_SOURCE DATA_
^^^^

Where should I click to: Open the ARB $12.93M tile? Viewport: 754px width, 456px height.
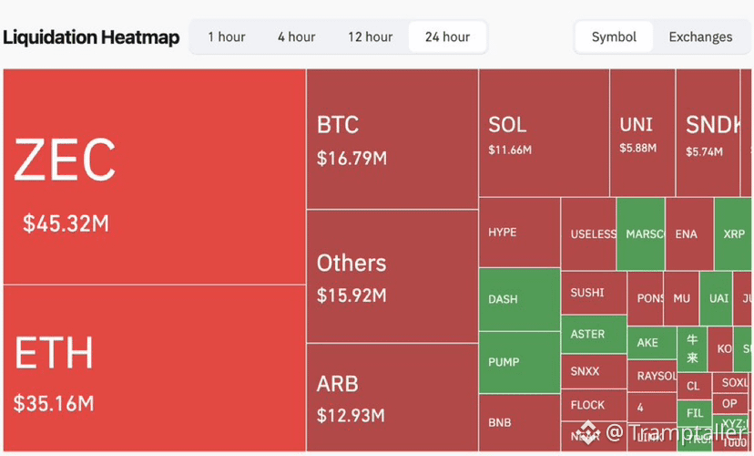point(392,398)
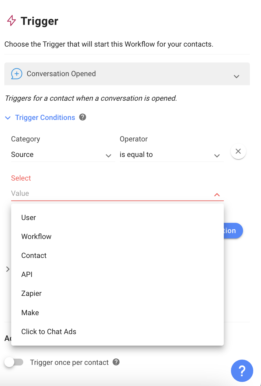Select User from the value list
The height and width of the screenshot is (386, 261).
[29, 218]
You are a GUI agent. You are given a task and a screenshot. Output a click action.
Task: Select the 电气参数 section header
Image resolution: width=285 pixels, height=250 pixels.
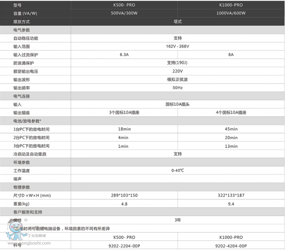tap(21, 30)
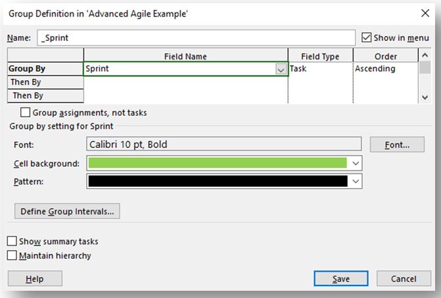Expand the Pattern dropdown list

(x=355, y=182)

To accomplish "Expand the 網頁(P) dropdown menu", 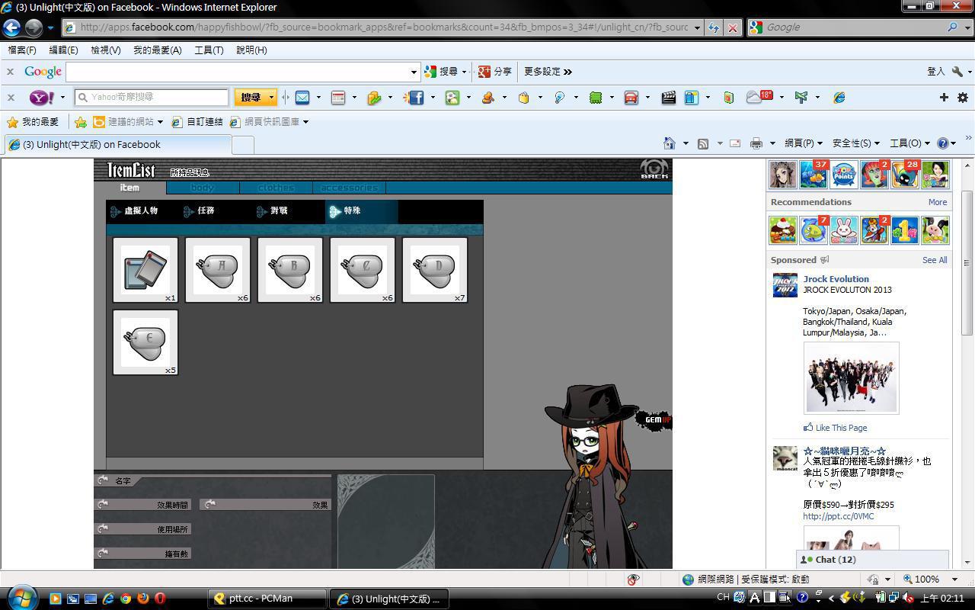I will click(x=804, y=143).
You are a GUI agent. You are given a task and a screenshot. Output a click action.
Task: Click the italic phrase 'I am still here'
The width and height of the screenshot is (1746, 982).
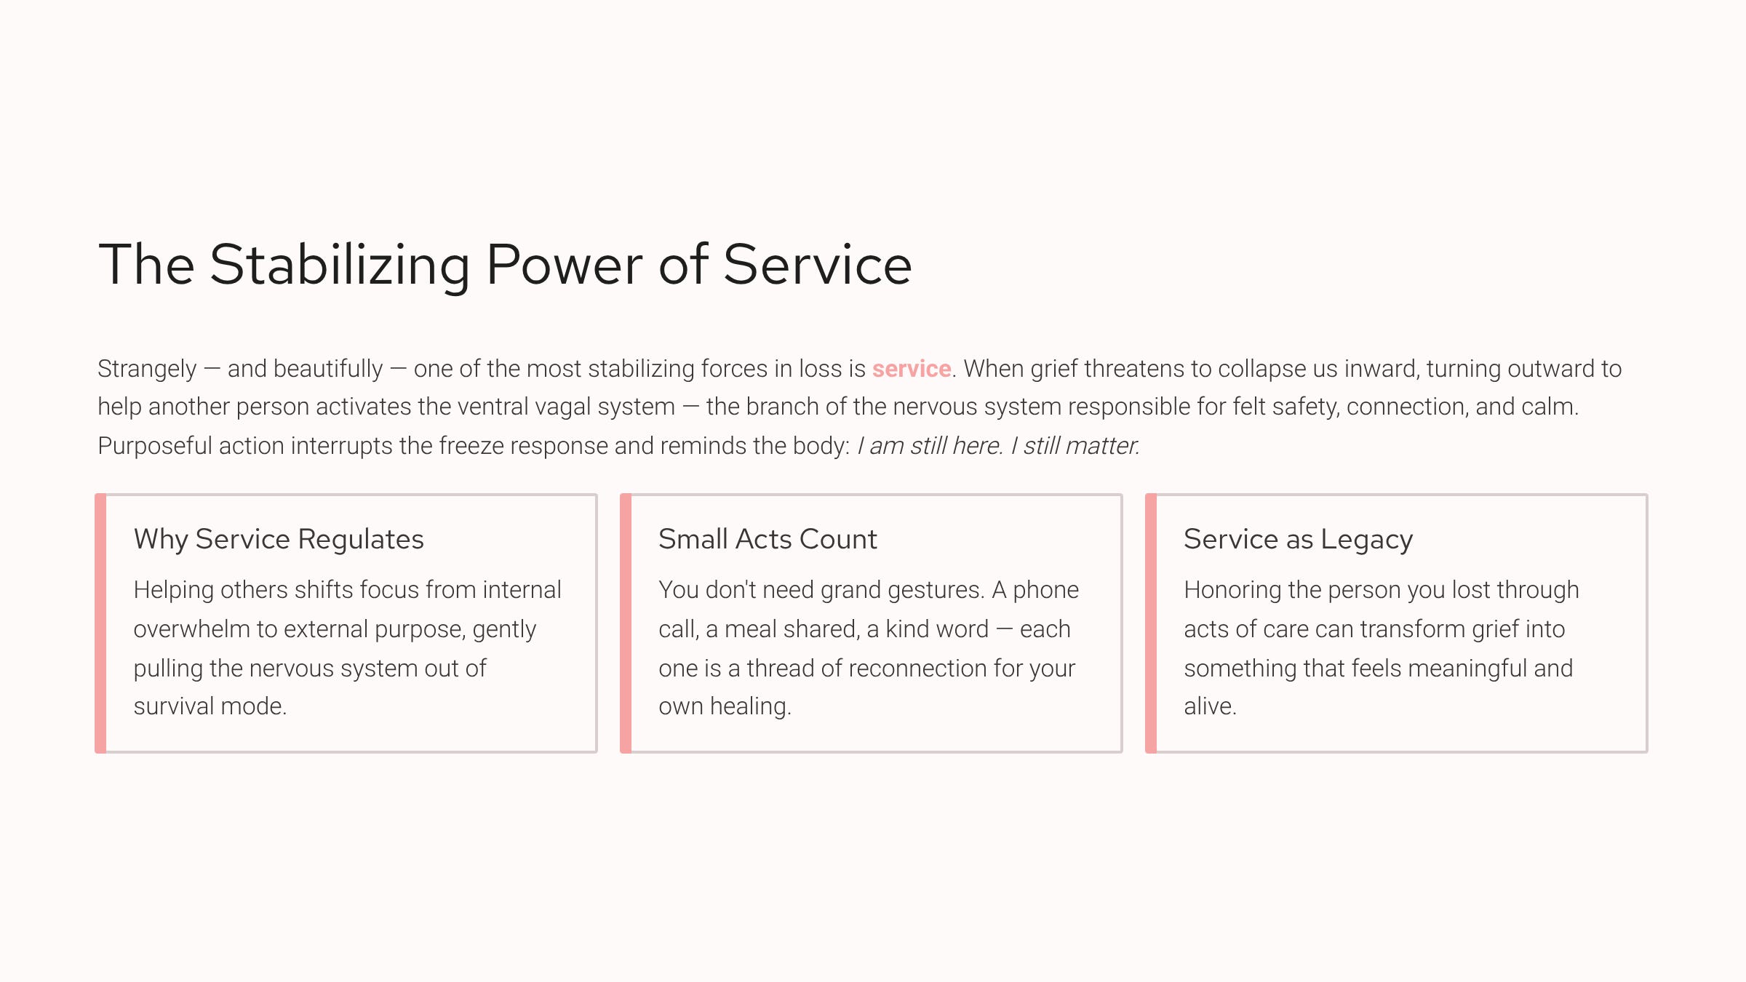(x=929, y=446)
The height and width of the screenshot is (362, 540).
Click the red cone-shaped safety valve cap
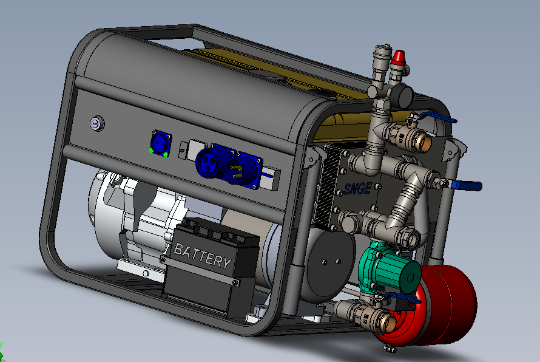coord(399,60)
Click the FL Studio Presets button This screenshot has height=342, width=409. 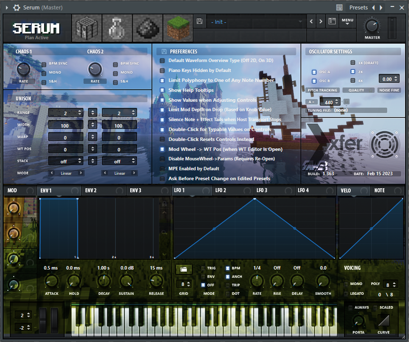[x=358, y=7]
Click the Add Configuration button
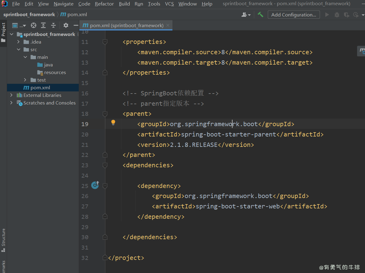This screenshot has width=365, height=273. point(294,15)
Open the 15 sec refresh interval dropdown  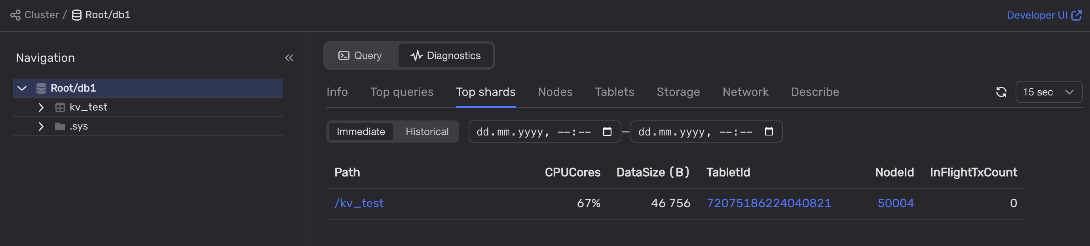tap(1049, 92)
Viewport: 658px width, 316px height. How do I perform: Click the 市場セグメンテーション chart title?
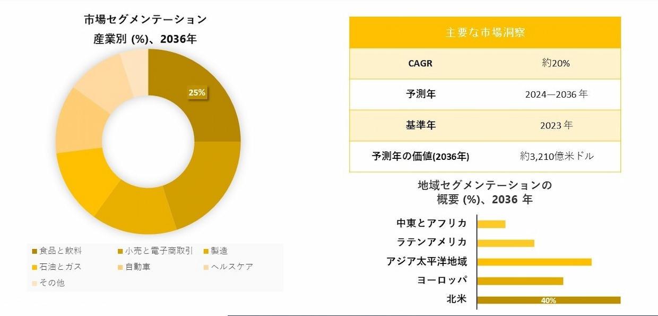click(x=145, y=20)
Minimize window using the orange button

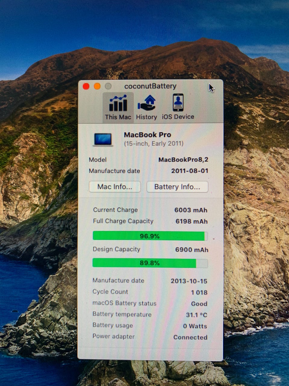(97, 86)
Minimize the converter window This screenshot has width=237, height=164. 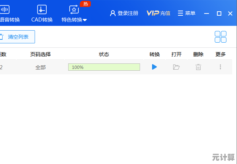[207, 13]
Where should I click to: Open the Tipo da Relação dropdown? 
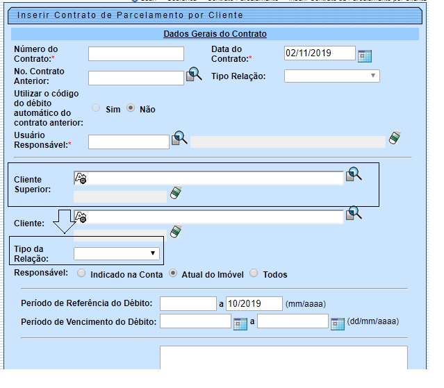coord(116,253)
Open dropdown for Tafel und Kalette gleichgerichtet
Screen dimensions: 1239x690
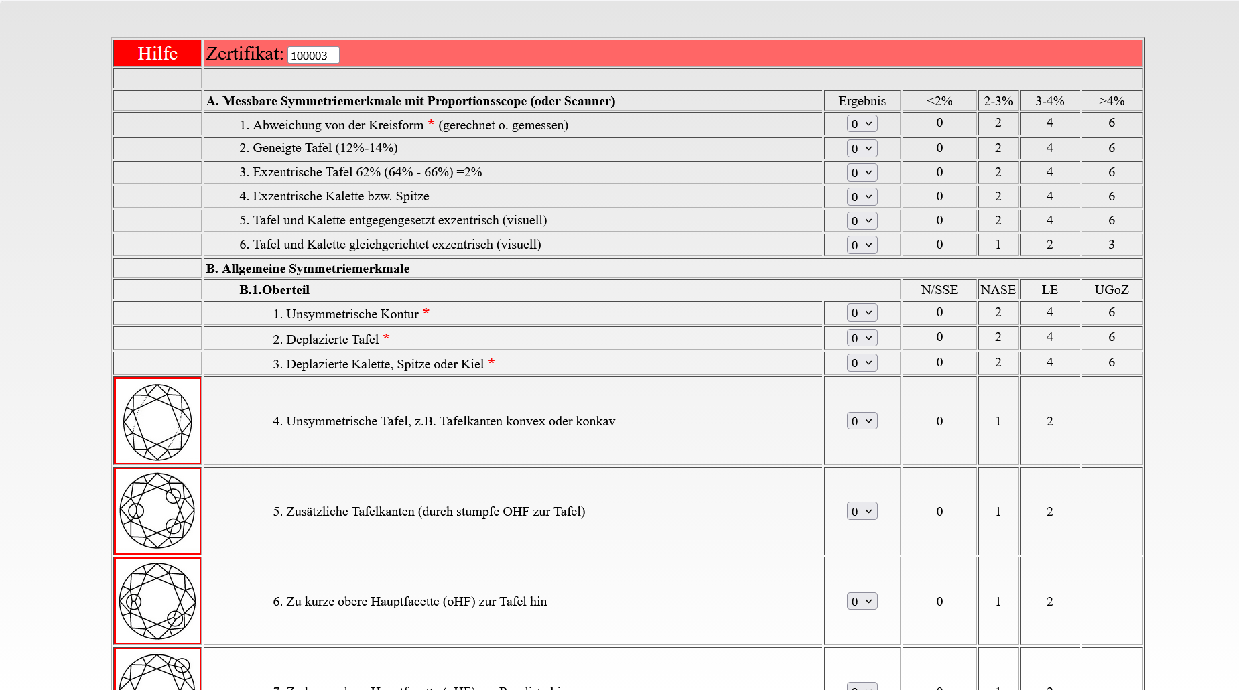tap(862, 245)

^^^^

_ASSIGNMENT_
Within the entries above, the lines from the one with "Open dropdown for" through the final line are to be printed exactly, with the pictures removed.

_SOLUTION BELOW_
Open dropdown for Tafel und Kalette gleichgerichtet
Screen dimensions: 1239x690
tap(862, 245)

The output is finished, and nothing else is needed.